**WHAT IS NEEDED:** The only acceptable output is every entry, printed exactly.

**RECORDS PROVIDED:**
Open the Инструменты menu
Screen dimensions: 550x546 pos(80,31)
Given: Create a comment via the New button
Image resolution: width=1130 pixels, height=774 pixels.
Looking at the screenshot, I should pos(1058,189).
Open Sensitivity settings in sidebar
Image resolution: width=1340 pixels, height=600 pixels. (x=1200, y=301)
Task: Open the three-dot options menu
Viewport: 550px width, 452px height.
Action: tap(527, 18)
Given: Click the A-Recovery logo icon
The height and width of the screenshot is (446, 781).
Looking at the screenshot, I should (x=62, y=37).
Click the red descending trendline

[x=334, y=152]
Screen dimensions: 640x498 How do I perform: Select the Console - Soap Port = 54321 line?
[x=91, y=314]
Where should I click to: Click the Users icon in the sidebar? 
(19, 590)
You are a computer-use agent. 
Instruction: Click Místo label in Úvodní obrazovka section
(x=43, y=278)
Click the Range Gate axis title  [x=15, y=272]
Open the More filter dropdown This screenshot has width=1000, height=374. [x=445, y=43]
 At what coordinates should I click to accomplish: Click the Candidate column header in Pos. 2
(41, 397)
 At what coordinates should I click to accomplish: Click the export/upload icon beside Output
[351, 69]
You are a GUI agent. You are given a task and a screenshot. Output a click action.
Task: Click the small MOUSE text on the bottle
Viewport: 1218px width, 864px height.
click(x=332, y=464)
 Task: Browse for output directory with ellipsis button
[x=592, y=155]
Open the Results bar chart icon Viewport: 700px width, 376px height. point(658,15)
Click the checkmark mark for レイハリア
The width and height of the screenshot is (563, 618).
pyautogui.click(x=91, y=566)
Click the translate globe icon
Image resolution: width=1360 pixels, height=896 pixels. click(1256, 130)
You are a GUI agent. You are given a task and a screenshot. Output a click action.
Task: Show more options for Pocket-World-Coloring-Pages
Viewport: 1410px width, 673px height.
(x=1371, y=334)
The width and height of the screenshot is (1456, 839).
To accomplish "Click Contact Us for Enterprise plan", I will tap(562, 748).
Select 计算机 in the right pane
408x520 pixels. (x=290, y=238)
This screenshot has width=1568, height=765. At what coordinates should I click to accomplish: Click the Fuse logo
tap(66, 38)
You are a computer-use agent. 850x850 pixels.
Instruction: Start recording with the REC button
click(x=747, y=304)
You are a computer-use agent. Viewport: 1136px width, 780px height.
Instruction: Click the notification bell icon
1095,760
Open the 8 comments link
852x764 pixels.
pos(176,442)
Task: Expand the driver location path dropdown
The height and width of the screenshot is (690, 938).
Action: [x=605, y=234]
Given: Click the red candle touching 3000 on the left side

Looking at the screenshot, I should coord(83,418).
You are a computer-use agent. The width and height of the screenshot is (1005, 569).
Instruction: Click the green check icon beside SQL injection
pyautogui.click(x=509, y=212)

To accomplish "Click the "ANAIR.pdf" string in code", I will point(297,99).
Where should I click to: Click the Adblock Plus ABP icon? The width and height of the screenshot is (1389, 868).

**WRITTEN REPLY:**
Open the Инструменты menu
Screen dimensions: 550x546 pos(80,31)
Given: Create a comment via the New button
Image resolution: width=1130 pixels, height=774 pixels.
Looking at the screenshot, I should pos(1058,189).
Open Sensitivity settings in sidebar
Image resolution: width=1340 pixels, height=600 pixels. (x=1200, y=301)
Task: Open the three-dot options menu
Viewport: 550px width, 452px height.
Action: tap(527, 18)
Given: Click the A-Recovery logo icon
The height and width of the screenshot is (446, 781).
Looking at the screenshot, I should (x=62, y=37).
Click the red descending trendline

[x=334, y=152]
Screen dimensions: 640x498 How do I perform: Select the Console - Soap Port = 54321 line?
[x=91, y=314]
Where should I click to: Click the Users icon in the sidebar? 
(19, 590)
You are a computer-use agent. 
Instruction: Click Místo label in Úvodní obrazovka section
(x=43, y=278)
Click the Range Gate axis title  [x=15, y=272]
Open the More filter dropdown This screenshot has width=1000, height=374. [x=445, y=43]
 At what coordinates should I click to accomplish: Click the Candidate column header in Pos. 2
(41, 397)
 At what coordinates should I click to accomplish: Click the export/upload icon beside Output
[351, 69]
You are a GUI agent. You are given a task and a screenshot. Output a click action.
Task: Click the small MOUSE text on the bottle
Viewport: 1218px width, 864px height.
click(x=332, y=464)
 Task: Browse for output directory with ellipsis button
[x=592, y=155]
Open the Results bar chart icon Viewport: 700px width, 376px height. point(658,15)
Click the checkmark mark for レイハリア
The width and height of the screenshot is (563, 618).
pyautogui.click(x=91, y=566)
Click the translate globe icon
Image resolution: width=1360 pixels, height=896 pixels. click(1256, 130)
You are a GUI agent. You are given a task and a screenshot. Output a click action.
Task: Show more options for Pocket-World-Coloring-Pages
Viewport: 1410px width, 673px height.
(x=1371, y=334)
The width and height of the screenshot is (1456, 839).
To accomplish "Click Contact Us for Enterprise plan", I will tap(562, 748).
Select 计算机 in the right pane
408x520 pixels. (x=290, y=238)
This screenshot has width=1568, height=765. At what coordinates should I click to accomplish: Click the Fuse logo
tap(66, 38)
You are a computer-use agent. 850x850 pixels.
Instruction: Start recording with the REC button
click(x=747, y=304)
You are a computer-use agent. Viewport: 1136px width, 780px height.
Instruction: Click the notification bell icon
1095,760
Open the 8 comments link
852x764 pixels.
pos(176,442)
Task: Expand the driver location path dropdown
The height and width of the screenshot is (690, 938).
Action: [x=605, y=234]
Given: Click the red candle touching 3000 on the left side

Looking at the screenshot, I should coord(83,418).
You are a computer-use agent. The width and height of the screenshot is (1005, 569).
Instruction: Click the green check icon beside SQL injection
pyautogui.click(x=509, y=212)

To accomplish "Click the "ANAIR.pdf" string in code", I will point(297,99).
Where should I click to: Click the Adblock Plus ABP icon? The width and height of the screenshot is (1389, 868).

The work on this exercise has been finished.